Legal forms in which a foreign company can set up its establishment in India?
- Branch Office
- Liaison Office
- Project Office
- Corporate Entity which could be wholly or partly owned by the foreign Company (FIPB route).
- Joint Venture/ Partnerships etc.
For Establishment of Branch office of foreign Company in India. We have to follow provisions of two Act:
- RBI Act
- Companies Act, 2013
INTRODUCTION OF BRANCH OFFICE:
BRANCH office is setup by a foreign Company in India to carry out the BRANCH activity for its business.
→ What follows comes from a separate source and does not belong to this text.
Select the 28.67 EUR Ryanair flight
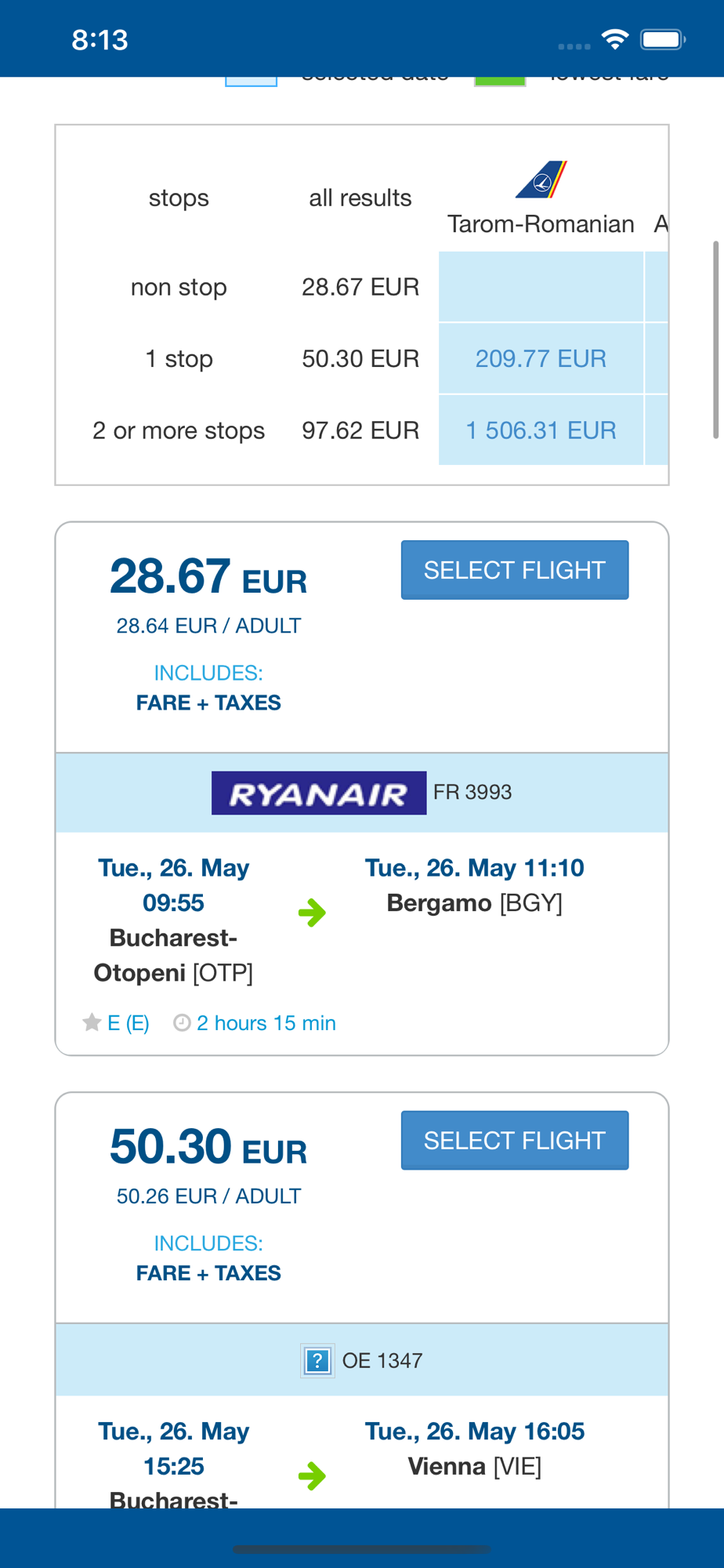Viewport: 724px width, 1568px height. pos(514,570)
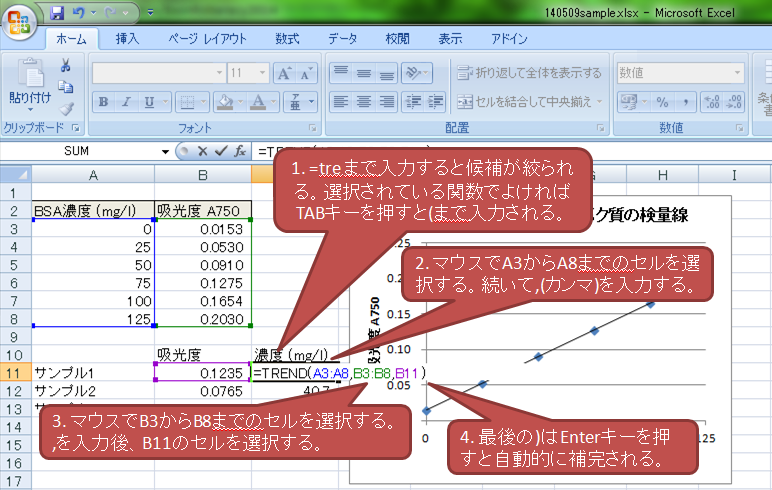The width and height of the screenshot is (772, 490).
Task: Open the Name Box function dropdown arrow
Action: pos(166,151)
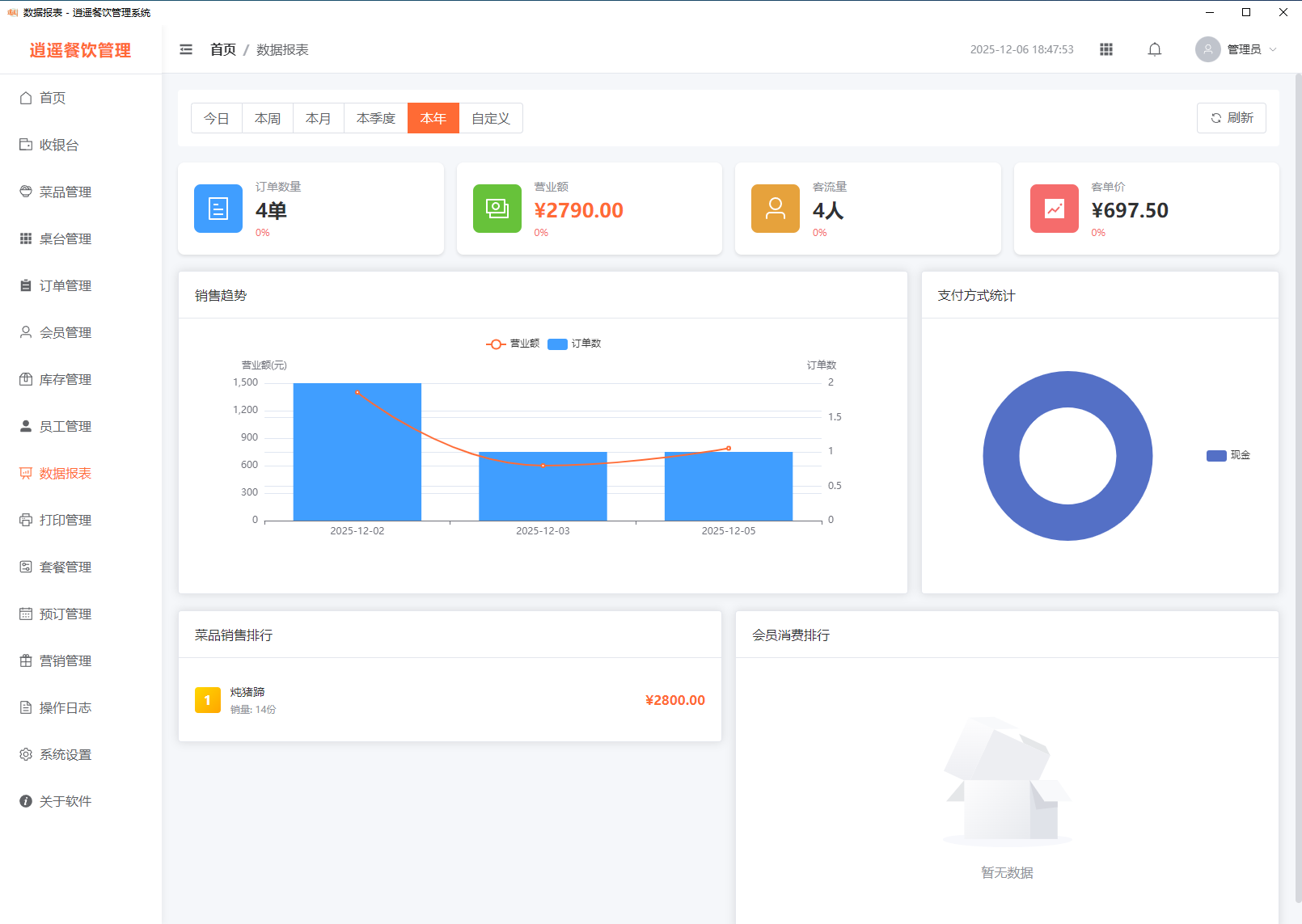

The foreign Company can have any revenue from the Indian Branch office only from the activity allowed by the Reserve Bank of India; It has to meet all its expenses of Indian office through remittances from the Head office or through the revenue generated from the Indian operation permitted by the Reserve Bank of India.
Foreign companies are allowed to set up a branch office in India. But unlike the case of setting up a Company, a branch office requires approval from the Reserve Bank of India (RBI). Only upon getting the branch license from RBI, the foreign Company is allowed to commence the operations.
BRANCH office is suitable for a foreign Company to test and understand the Indian market with a very strict control by the Reserve Bank of India, as it does allow the companies to do business but just to do the activity which are mentioned in the application of Branch office, Any additional activity to be carried by the Branch office shall be illegal.
Branch office can carry additional business activities only with the prior approval from the Reserve Bank of India (Procedure given below).
PERMITTED ACTIVITY OF BRANCH OFFICE IN INDIA:
Companies incorporated outside India and engaged in manufacturing or trading activities are allowed to set up Branch Offices in India and undertake the following activities in India;
- Export/Import of goods
- Rendering professional or consultancy services.
- Carrying out research work, in which the parent Company is engaged.
- Promoting technical or financial collaborations between Indian companies and parent or overseas group Company.
- Representing the parent Company in India and acting as buying/selling agent in India.
- Rendering services in Information Technology and development of software in India.
- Rendering technical support to the products supplied by parent/group companies.
- Foreign Airline/shipping Company.
Prohibited activities by the Branch –
Companies incorporated outside India prohibited doing following activities through branch office in India.
- Retail trading activities of any nature is not allowed for a Branch Office in India
- A Branch Office is not allowed to carry out manufacturing or processing activities in India, directly or indirectly.
- Profits earned by the Branch Offices are freely remittable from India, subject to payment of applicable taxes.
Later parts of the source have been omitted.